L’altra questione strettamente tecnica è l’approccio di Dvořák all’argomento sacro: più che personale, è del tutto coerente con la sua produzione. Se la ritualità chiesastica della partitura guarda senz’altro verso Italia, Austria e Germania, in particolare con i suoi episodi di stile severo, è fortissima la presenza di idiomi locali che affiorano continuamente tra le pagine dello Stabat, quasi ad ammantare la tragedia con una malinconia che reca con sé il ricordo di colori, ritmi e riti del villaggio di campagna. Si badi a questo: il ricordo dell’oggetto, non l’oggetto in sé. Se in altre occasioni Dvořák ha inserito l’oggetto folkloristico nella propria musica, in questo caso ne è presente solo la memoria che è sufficiente ad evocarne l’inconfondibile profumo. Il risultato sono le sonorità fresche intrise di nostalgia capaci di mitigare un dolore che, pur non potendo avere consolazione, è voce di intimità raccolta, di affetto e dolcezza. Non è difficile rintracciare vestigia musicali boeme in cadenze di danza (la cadenza finale di “Fac me vere tecum flere”), in incatenamenti armonici e soprattutto in peculiari trattamenti melodici: a questo proposito, è impossibile non fare riferimento alla cellula generativa del “Fac, ut ardeat cor meum”. Non è vero che questo Stabat smentisce l’immagine etnica e nazionalista di Dvořák perché questi aspetti sono assolutamente presenti, tuttavia sono inseriti in modo assai meno netto rispetto ad altre circostanze.
Difatti la fusione tra condotta internazionale e accenti locali trova ampia sottolineatura nella direzione a quattro mani toccata in sorte a questa esecuzione. Trevor Pinnock, pur avendo curato il lavoro di concertazione, non ha potuto essere presente a causa di positività al covid ed è stato sostituito da George Pehlivanian; questi ha dimostrato fin da subito un buon affiatamento con i complessi dell’Orchestra e Coro Filarmonici Sloveni, proponendo una lettura asciutta e davvero aderente al dettaglio della partitura. Si segnala anche una buona gestione della difficoltosissima acustica della Cattedrale. A questo proposito, forse nella conclusione qualche passo poteva essere più calibrato, ma si tratta di inezie non meritevoli di considerazione. Di eguale livello orchestra e coro, per i quali è possibile formulare le medesime considerazioni: splendida compattezza unita a una invidiabile pulizia del suono – per il coro, anche in quelle insidiose fioriture di “Virgo virginum praeclara” – in cui è udibile la tensione emotiva di una ricerca spirituale attraverso il dolore. L’orchestra si segnala anche per il buon baricentro individuato fra i due poli dello stile severo e della memoria folklorica, fra l’austerità degli ottoni e il pedale nostalgico dei legni.

INSIEME DI DATI:
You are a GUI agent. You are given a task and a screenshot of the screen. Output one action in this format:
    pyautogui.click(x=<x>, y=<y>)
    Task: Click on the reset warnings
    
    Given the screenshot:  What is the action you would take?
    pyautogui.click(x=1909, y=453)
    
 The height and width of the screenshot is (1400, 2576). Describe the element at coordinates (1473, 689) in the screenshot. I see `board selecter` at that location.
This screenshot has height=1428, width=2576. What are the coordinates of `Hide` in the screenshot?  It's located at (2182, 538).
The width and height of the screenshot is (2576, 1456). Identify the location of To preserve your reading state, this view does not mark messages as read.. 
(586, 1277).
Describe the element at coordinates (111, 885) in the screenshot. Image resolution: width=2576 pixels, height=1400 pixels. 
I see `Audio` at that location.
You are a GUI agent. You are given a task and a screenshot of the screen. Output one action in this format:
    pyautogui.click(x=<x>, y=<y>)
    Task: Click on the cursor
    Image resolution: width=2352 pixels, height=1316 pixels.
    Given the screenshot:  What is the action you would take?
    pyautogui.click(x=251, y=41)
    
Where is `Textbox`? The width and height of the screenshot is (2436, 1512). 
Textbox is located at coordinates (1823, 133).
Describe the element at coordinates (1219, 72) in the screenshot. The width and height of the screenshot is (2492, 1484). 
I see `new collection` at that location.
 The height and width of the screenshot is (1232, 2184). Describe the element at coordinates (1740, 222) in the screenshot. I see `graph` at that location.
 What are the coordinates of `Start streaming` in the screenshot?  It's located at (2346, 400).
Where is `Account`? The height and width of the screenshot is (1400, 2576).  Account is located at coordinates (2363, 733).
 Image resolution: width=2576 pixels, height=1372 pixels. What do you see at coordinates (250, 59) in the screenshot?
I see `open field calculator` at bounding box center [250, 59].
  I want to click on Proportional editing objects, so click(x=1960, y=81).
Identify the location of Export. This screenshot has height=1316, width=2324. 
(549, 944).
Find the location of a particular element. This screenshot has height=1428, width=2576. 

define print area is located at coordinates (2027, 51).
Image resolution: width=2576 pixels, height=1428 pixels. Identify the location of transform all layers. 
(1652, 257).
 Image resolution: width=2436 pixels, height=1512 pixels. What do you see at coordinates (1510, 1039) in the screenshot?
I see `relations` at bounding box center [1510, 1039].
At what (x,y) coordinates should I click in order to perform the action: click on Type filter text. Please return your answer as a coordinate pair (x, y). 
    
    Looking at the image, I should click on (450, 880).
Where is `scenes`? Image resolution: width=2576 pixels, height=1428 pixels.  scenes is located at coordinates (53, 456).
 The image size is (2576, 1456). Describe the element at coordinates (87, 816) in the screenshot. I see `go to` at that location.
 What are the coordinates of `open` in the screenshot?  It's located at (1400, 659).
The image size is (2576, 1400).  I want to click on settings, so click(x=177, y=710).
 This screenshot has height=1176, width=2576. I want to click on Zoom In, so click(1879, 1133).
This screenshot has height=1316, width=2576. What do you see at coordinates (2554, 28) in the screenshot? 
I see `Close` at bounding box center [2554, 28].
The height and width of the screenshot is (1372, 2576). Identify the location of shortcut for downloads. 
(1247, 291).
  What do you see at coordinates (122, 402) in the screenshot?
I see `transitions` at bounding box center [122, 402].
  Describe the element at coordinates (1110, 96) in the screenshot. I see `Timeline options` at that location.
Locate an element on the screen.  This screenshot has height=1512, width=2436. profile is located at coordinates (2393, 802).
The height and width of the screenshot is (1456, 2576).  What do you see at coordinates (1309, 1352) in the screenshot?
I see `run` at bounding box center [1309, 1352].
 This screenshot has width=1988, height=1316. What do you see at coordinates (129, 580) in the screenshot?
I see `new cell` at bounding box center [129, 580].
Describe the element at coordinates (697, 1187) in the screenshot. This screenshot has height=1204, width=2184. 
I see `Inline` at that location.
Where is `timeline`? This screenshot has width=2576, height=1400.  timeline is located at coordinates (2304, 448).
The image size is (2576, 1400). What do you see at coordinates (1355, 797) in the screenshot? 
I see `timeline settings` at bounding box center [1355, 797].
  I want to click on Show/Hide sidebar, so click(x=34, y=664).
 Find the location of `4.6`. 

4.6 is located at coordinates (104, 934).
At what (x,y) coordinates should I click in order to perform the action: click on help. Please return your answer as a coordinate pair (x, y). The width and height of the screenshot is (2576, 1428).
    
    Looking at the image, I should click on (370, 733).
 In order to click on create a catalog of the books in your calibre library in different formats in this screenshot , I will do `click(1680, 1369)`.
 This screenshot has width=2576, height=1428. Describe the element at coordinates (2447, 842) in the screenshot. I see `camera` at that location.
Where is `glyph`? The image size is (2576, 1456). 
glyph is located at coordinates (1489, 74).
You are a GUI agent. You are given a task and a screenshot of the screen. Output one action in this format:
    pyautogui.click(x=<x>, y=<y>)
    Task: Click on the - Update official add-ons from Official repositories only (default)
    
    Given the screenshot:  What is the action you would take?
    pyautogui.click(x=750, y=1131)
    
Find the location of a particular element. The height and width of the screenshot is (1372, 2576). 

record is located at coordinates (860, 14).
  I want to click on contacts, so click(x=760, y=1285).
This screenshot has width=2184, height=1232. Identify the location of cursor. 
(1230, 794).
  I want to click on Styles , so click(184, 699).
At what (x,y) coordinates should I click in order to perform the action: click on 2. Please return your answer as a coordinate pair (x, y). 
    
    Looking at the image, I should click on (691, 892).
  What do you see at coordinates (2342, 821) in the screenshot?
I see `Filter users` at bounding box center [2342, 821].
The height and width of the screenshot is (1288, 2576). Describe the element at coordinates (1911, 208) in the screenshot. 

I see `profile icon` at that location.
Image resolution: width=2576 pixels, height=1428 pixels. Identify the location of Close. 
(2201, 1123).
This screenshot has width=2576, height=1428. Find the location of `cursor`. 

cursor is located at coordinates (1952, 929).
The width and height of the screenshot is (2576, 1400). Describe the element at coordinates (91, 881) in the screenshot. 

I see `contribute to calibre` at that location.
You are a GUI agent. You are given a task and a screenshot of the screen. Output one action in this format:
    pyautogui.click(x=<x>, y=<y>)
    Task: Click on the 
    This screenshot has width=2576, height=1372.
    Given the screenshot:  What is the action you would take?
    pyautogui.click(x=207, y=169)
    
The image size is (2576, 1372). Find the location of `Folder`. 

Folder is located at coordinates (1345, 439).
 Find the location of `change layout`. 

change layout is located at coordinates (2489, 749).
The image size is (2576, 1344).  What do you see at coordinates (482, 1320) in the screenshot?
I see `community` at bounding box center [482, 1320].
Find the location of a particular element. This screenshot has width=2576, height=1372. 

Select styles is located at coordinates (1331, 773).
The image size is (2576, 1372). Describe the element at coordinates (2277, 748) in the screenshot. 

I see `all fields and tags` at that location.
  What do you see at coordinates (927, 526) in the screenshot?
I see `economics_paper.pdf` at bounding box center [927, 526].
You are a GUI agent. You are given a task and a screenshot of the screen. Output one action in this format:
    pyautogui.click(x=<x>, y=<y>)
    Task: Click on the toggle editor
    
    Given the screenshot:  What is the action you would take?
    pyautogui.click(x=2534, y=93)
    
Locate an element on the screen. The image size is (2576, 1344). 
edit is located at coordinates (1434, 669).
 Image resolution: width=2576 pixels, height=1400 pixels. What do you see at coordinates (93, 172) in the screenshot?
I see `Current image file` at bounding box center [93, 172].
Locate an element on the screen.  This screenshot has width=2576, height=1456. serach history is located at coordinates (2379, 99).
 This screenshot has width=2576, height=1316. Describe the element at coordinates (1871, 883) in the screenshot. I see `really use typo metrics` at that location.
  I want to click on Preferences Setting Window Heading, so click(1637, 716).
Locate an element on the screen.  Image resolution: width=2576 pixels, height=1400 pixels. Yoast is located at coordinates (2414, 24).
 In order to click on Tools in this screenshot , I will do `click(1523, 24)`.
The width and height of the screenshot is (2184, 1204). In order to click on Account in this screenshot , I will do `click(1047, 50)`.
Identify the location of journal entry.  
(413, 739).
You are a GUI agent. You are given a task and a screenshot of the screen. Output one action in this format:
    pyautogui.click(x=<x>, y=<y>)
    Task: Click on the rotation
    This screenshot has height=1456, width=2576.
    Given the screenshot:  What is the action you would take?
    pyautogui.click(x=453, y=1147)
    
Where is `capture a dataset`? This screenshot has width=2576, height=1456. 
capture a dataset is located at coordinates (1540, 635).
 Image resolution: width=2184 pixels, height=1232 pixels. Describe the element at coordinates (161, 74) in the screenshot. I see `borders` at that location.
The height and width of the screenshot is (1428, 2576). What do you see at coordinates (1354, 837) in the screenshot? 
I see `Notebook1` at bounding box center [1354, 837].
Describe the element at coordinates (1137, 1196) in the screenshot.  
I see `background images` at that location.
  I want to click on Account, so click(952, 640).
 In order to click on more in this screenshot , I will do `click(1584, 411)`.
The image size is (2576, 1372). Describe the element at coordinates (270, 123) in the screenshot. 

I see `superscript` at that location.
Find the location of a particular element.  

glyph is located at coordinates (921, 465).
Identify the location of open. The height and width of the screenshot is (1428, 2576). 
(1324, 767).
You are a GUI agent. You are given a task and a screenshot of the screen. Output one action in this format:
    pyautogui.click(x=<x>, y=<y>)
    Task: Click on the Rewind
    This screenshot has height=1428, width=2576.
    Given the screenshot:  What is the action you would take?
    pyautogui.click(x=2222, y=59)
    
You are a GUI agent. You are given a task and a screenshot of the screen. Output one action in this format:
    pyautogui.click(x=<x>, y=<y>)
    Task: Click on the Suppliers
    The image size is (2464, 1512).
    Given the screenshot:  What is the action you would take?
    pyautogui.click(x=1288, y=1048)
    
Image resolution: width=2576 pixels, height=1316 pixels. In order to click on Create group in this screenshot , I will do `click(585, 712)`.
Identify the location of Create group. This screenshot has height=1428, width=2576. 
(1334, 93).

ATTIVITÀ:
#1 Traduca in inglese questa frase del brano sullo Stabat di Dvořák: «Si badi a questo: il ricordo dell’oggetto, non l’oggetto in sé.»
#2 Scriva il seguito del brano sullo Stabat di Dvořák, riprendendo dopo la sua ultima frase.

SOLUZIONI:
#1 Note this: the memory of the object, not the object itself.

#2
Di livello anche il quartetto solistico, in cui purtroppo si è resa necessaria una sostituzione di altro tipo: come è noto, lo scorso mese è venuto a mancare il tenore australiano Steve Davislim, che avrebbe dovuto cantare proprio in questa produzione e alla cui memoria è dedicato il concerto stesso. Bene Simona Šaturová, il cui timbro sopranile con sicurezza anche nei quartetti con coro (il vibrato è magari un po’ troppo operistico per questo tipo di repertorio), mentre il contralto Sasha Cooke sfoggia un colore piacevolmente umbratile e si segnala per la bella intelligenza musicale che brilla in particolare nel solistico “Inflammatus et accensus”. Maximilian Schmitt, vocalità non eccessivamente chiara e fraseggio curato, si dimostra davvero adatto per l’occasione – tenendo anche conto del fatto che in questo titolo il tenore canta davvero molto – registra una prova più che positiva come l’ottimo basso Georg Zeppenfeld, dotato di un’emissione generosa ma sotto il suo totale controllo, riuscendo a produrre anche dei piani piuttosto belli e ben appoggiati.
Per Anima Mundi la XXIII edizione, che già si segnalava per il programma di particolare interesse, inizia nel migliore dei modi e auguriamo si tratti solo del primo, felicissimo, passo.